Friday 3 July 2015

Q56,p3,d14. An A* algorithm is a heuristic search technique which



(A) is like a depth-first search where most promising child is selected for expansion
(B) generates all successor nodes and computes an estimate of
distance (cost) from start node to a goal node through each of the successors. It then chooses the successor with shortest cost.
(C) saves all path lengths (costs) from start node to all generated nodes and chooses shortest path for further expansion.
(D) none of the above 

Answer B

2 comments:

  1. A* is an informed search algorithm, or a best-first search, meaning that it solves problems by searching among all possible paths to the solution (goal) for the one that incurs the smallest cost (least distance travelled, shortest time, etc.), and among these paths it first considers the ones that appear to lead most quickly to the solution. It is formulated in terms of weighted graphs: starting from a specificnode of a graph, it constructs a tree of paths starting from that node, expanding paths one step at a time, until one of its paths ends at the predetermined goal node.
    At each iteration of its main loop, A* needs to determine which of its partial paths to expand into one or more longer paths. It does so based on an estimate of the cost (total weight) still to go to the goal node.
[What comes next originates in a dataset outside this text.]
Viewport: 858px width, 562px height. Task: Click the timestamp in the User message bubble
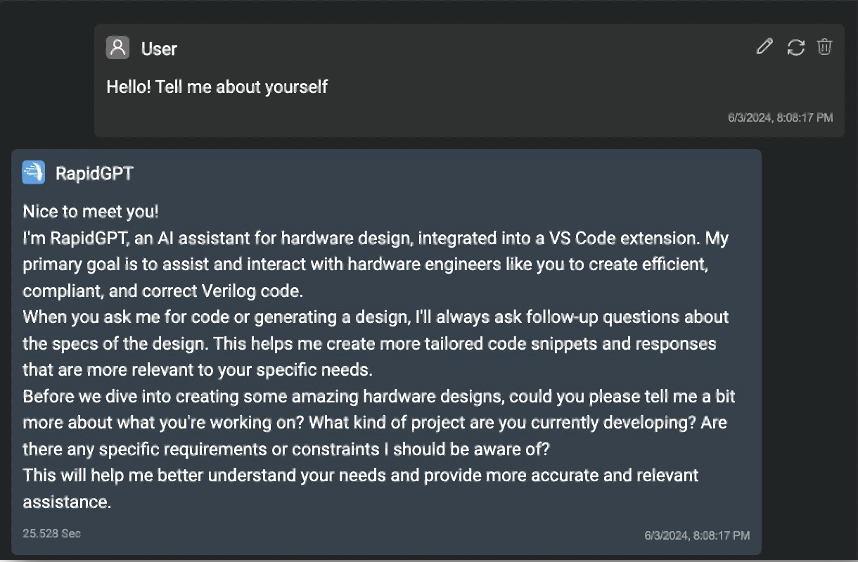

Specifically, A* selects the path that minimizes
    f(n)=g(n)+h(n)
    where n is the last node on the path, g(n) is the cost of the path from the start node to n, and h(n) is a heuristic that estimates the cost of the cheapest path from n to the goal. The heuristic is problem-specific. For the algorithm to find the actual shortest path, the heuristic function must be admissible, meaning that it never overestimates the actual cost to get to the nearest goal node.